Climbing Mount Everest isn’t a feat for the faint hearted. Extreme weather, dangerous terrain and acclimatization requirements make the trek challenging for even the most experienced climbers. It’s estimated that the expedition takes more than two months, on average. That’s a lengthy process that involves a lot of planning and guidance along the way.
For businesses, conquering a ransomware attack can feel like the metaphorical equivalent of scaling a mountain. The journey from identification of a ransomware attack to containment is nearly as long as an Everest expedition. And while the stakes aren’t literally life or death in most cases, some organizations could be at risk of financial and reputational devastation.
Countering cyberthreats like ransomware is an inescapable aspect of today’s business operating environment. No organization is immune. One phishing email, one exposed cloud storage bucket or a set of stolen credentials can lead to a breach, exposing billions of records. Attacks have become so commonplace that 83% of IT and security professionals in a recent global survey said their organizations had been targeted by ransomware attacks within the past 12 months. Moreover, 74% reported multiple attacks during that same period.
To navigate this landscape, organizations must shift their approach, incorporating more proactive measures to rapidly recover when the inevitable attack strikes. IT teams are, no doubt, feeling the pressure. Securing data and ensuring its constant availability has evolved into a challenging endeavor. Data is exploding at exponential rates and now lives everywhere – across hybrid, multiple clouds and SaaS environments. The complexity of managing and protecting all that data can feel overwhelming for even the most well-equipped organizations. Here are three strategies for regaining control.

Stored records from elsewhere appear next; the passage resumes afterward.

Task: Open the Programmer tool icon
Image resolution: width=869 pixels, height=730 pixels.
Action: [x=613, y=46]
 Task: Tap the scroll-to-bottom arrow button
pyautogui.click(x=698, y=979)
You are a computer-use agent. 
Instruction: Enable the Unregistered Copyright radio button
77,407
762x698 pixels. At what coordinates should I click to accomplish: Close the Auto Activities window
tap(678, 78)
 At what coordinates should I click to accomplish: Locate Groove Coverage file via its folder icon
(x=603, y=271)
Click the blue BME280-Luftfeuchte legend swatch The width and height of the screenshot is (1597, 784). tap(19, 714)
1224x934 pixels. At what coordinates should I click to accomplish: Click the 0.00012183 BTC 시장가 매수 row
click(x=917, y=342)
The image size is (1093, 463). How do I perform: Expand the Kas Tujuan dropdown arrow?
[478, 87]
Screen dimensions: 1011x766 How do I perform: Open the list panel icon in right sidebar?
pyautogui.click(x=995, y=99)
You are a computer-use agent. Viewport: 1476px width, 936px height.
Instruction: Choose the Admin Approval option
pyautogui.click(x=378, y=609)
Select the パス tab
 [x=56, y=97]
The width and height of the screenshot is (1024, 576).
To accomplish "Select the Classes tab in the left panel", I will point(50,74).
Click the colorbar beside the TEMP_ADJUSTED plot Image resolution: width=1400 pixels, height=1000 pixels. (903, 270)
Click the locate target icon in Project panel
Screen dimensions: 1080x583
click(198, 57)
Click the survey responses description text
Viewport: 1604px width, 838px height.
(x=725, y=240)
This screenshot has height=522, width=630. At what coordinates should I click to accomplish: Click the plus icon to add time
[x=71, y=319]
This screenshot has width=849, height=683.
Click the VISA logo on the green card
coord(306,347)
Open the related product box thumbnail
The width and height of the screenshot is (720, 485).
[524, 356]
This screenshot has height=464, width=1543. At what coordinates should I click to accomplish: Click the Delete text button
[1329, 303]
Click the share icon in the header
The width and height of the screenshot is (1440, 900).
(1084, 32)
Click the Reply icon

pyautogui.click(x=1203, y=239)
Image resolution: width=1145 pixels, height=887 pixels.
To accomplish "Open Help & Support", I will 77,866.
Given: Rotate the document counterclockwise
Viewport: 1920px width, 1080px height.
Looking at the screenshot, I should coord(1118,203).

Don’t approach cyber recovery like disaster recovery
In a non-malicious, traditional disaster incident such as hardware failure or accidental deletion, the backup platform isn’t a target. Recovery is straightforward with a recent backup copy. You can quickly recover right back to the original location or an alternative location. In contrast, a cyberattack maliciously goes after anything and everything, making recovery complex. Backups are an especially attractive target for hackers because they represent an organization’s last line of defense.
In a cyberattack scenario, the priority is containing the breach to stop further damage. Forensics teams must pinpoint how the attacker gained entry, find vulnerabilities and malware, and prevent reinfection by diagnosing which systems were potentially affected. Data decontamination is then needed to ensure threats aren’t reintroduced during recovery.
Ransomware events can also necessitate coordination across IT disciplines, various business teams, legal, public, investor and government entities. Disaster recovery is likely something your organization deals with only infrequently. Expect cyber recovery to be the norm. Treat these with different approaches.
Look to AI to help automate detection and recovery
Cybercriminals have been enjoying the first-mover advantage in putting AI to work for their nefarious purposes. AI tools have allowed them to increase the frequency, speed and scale of their attacks. But now it’s time to fight fire with fire.
There are already multiple options for organizations to leverage AI in detection and recovery efforts. For example, generative AI-powered copilots. These can serve as a guide for both IT specialists and generalists. By monitoring data protection infrastructure through simple conversation in natural language, copilots can quickly identify cyber vulnerabilities, including unprotected assets. They can also proactively assist with troubleshooting, recommend and apply tailored protection policies and steer users through complex data management tasks.
AI can additionally enable data protection solutions to monitor and defend themselves against threats from compromised backup administrator credentials. AI can flag anomalies in administrative user behaviors and adjust security parameters to lock down data access. Similarly, AI can supercharge malware detection and response when combined with hash-based tracking of malware in backup data and blast radius analysis. This represents a significant reduction in the time it takes to scan and assess the malware’s spread across an entire estate.
It’s all about detecting and recovering in smarter, simpler and faster ways. With AI, organizations can force multiply their efforts and enhance their readiness. AI can help them customize, test and automate granular-level recovery blueprints, encompassing multiple domains. AI can even recommend recovery points, eliminating the need to manually identify the “last known good copy,” relying instead on risk engine analysis to minimize the dependence on costly malware scans. Lean into AI to remove the guesswork and trial and error.
The more you do in advance, the better
Cyber resilience requires daily care and feeding. Start by inventorying, classifying and capturing all your data. Then protect it, assess that protection, harden as needed and enhance with AI capabilities.
Isolate important data by implementing a 3-2-1 backup strategy and don’t neglect to develop a comprehensive cyber recovery plan across all data and all teams in your environment. Be sure to rehearse and finetune that plan on a regular basis.
No one expects to ascend to the top of Mount Everest without the right equipment, preparation and support. Reaching peak levels of cyber resilience is no different.